Le soir venu, nous nous sommes isolés dans le bureau de son père qui disposait d’un téléphone séparé du reste de la maison. Je pense que c’est à cet instant que les choses ont vraiment commencé à aller de travers et sont devenues incontrôlables. Pour ne plus me tromper et ne pas cafouiller, j’ai écrit mon texte sur un bout de papier afin d’être sûr de délivrer correctement le message que je souhaitais transmettre. Bien préparé, mon texte en main, j’avais laissé le soin à mon camarade de composer le numéro. Branché sur haut-parleur, je m’apprêtais à réciter mon poème quand j’ai entendu le message préenregistré de ton répondeur. Déconcerté par le caractère imprévu de la situation, j’ai demandé à mon ami de raccrocher le téléphone, car je ne voulais pas que ma tirade soit enregistrée. Mais rien à faire, il ne voulut rien entendre et tout ce qui dut être audible sur la bande fut deux imbéciles en train de se disputer à l’autre bout de la ligne. Après moult discussions, je me suis laissé convaincre que le répondeur n’était en rien un obstacle. C’est pourquoi j’ai décidé de refaire un essai. Mais cette fois, sitôt le bip caractéristique de l’enregistreur entendu, je me mis à bégayer et je dus une nouvelle fois interrompre ma tentative. Il est clair que j’étais apeuré à l’idée d’être ridicule et de passer, une fois encore, pour un incapable. Mais la volonté de rattraper mes erreurs l’emportait sur le bon sens qui aurait voulu que je limite la casse. Les tentatives s’enchaînèrent les unes après et les autres et les ratés suivirent le même rythme. Au bout de quelques fois, alors que je m’approchais du but, une voix d’homme se fit entendre dans le haut-parleur nous ordonnant de cesser d’appeler et nous flanquant la peur de notre vie. Autant dire que cela avait refroidi notre ardeur.

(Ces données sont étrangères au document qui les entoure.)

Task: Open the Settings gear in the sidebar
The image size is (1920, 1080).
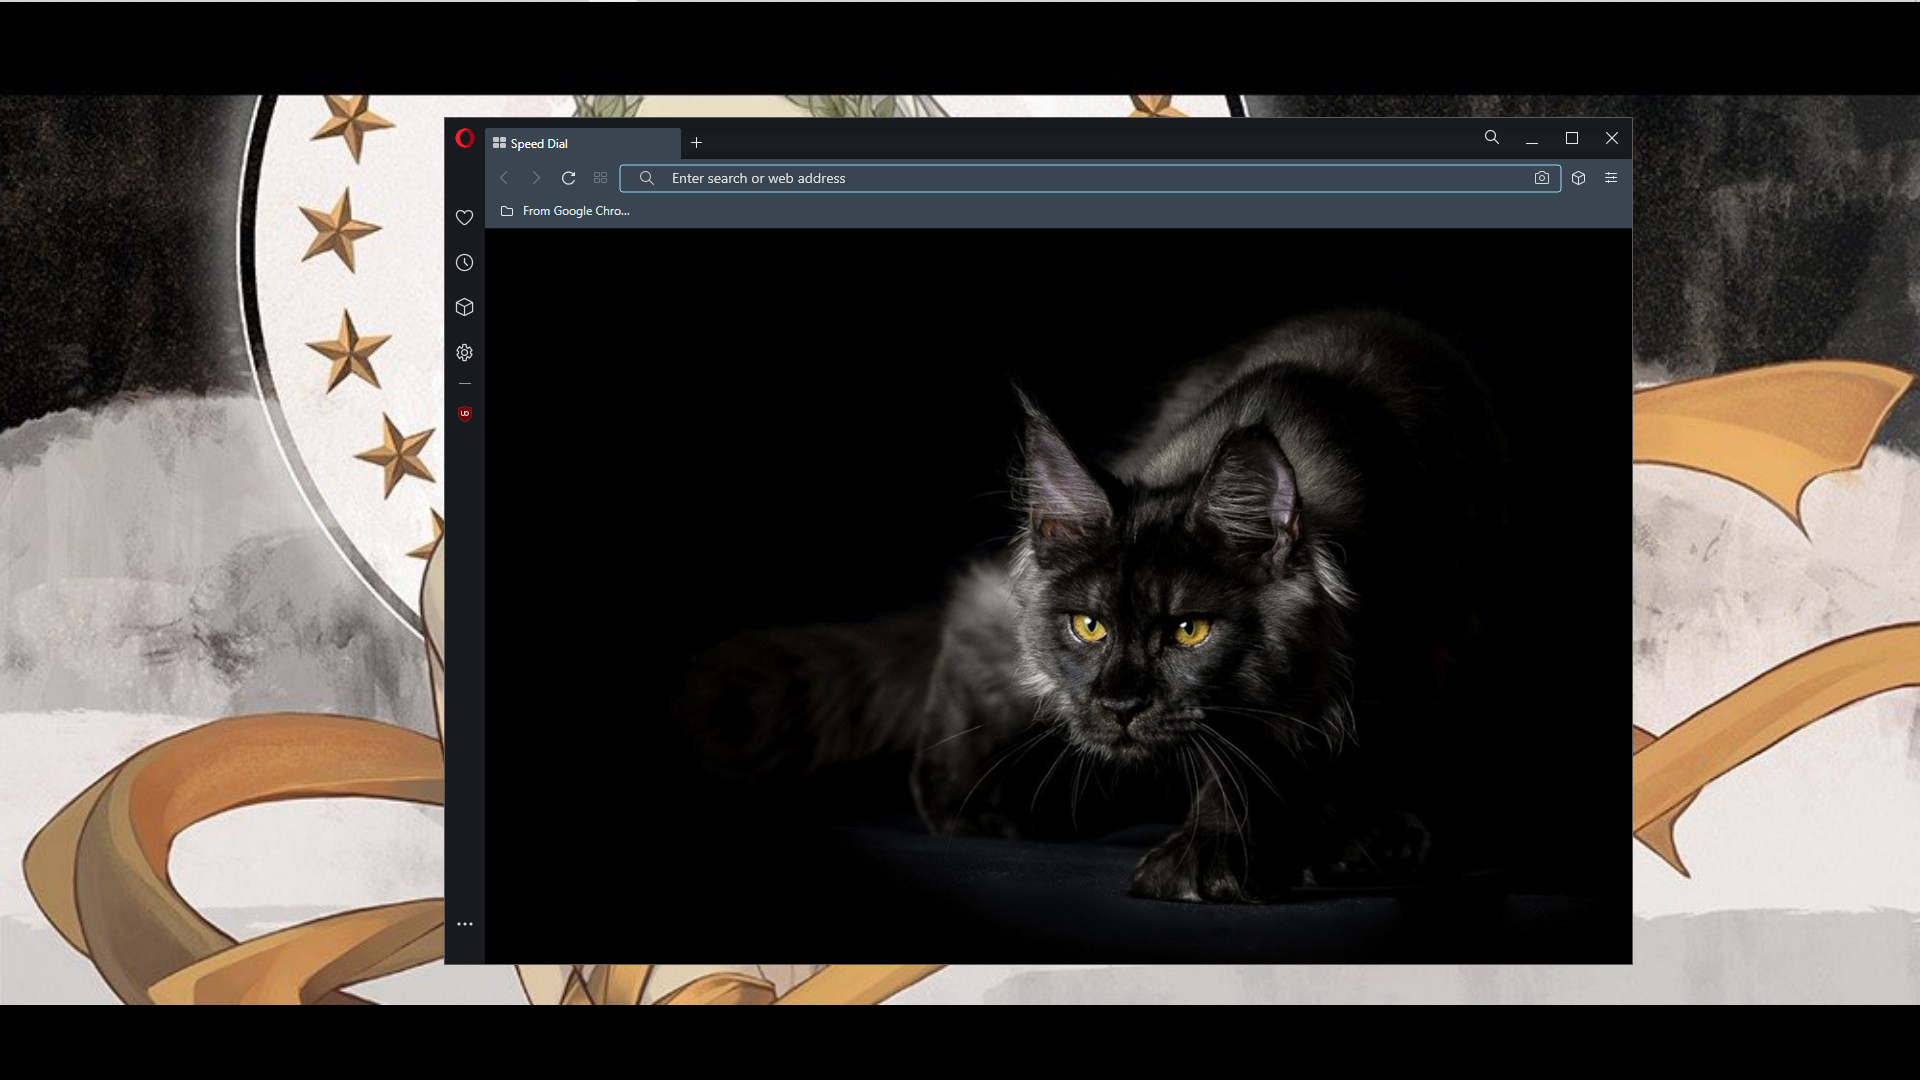Action: (464, 353)
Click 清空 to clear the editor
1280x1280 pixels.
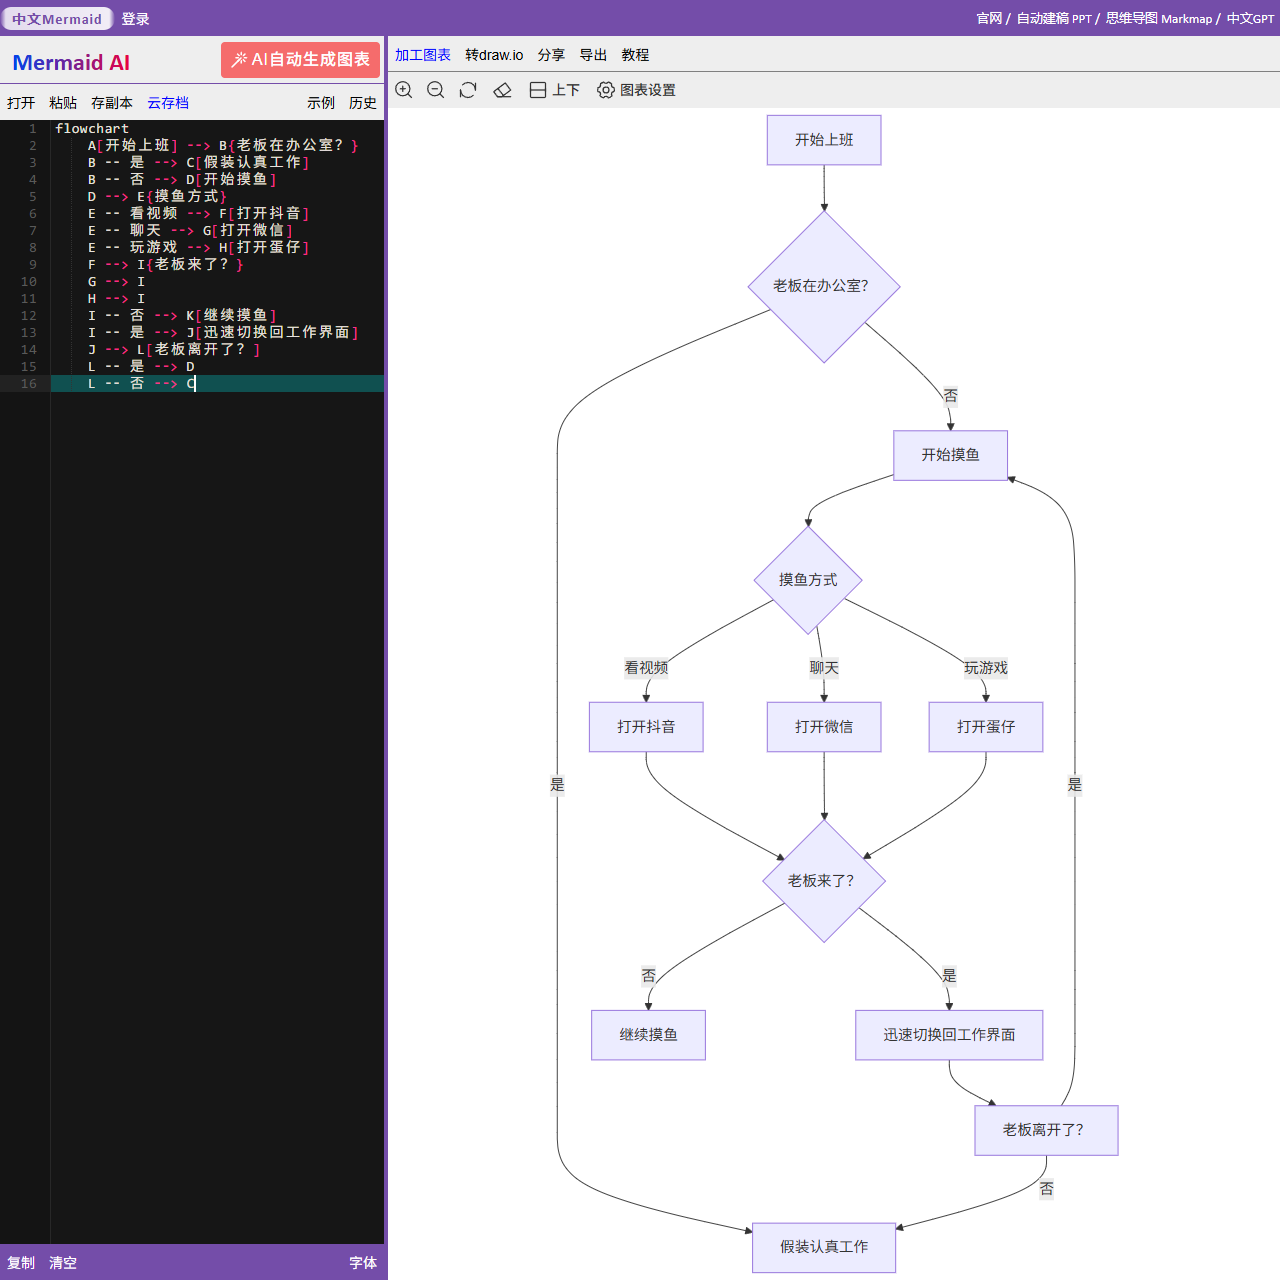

De par un état émotionnel de grande nervosité, nous fûmes hilares devant tant d’échecs. Mon ami me proposa d’aller en personne te parler de moi, ce que je refusai. Mais bien mal m’en avait pris de raconter mes déboires sentimentaux, car mon ami, se sentant probablement investi d’une mission divine, prit l’initiative de s’en mêler sans mon accord, mettant au passage plusieurs personnes de notre bande de copains dans la confidence. Ce qui avait commencé pour moi comme la plus belle des romances d’amour se transformait peu à peu en un cafouillage monumental, impossible à stopper. Je suis tombé des nues le jour où une fille que j’avais observée à tes côtés et se présentant comme une de tes amies vint me voir en tant qu’émissaire pour discuter. Je ne la connaissais pas, je ne lui avais jamais parlé et j’ignorais comment elle pouvait savoir qui j’étais. Pris au dépourvu par ce rebondissement inattendu, puisque propulsé soudain sur le devant de la scène, moi qui n’avais jamais rien souhaité d’autre que l’anonymat, je n’ai su que répondre et j’ai préféré couper court à la conversation. Conversation qui n’en fut d’ailleurs pas une puisque je n’ai rien répondu à sa simple demande de savoir si c’était moi qui t’avais avoué mon amour. Devant le regard empli de mépris que me lançait cette fille branchée au physique agréable, en comparaison de ma propre image que me reflétait chaque matin mon miroir, je me suis enfui dans la foule, m’éloignant aussi vite que possible.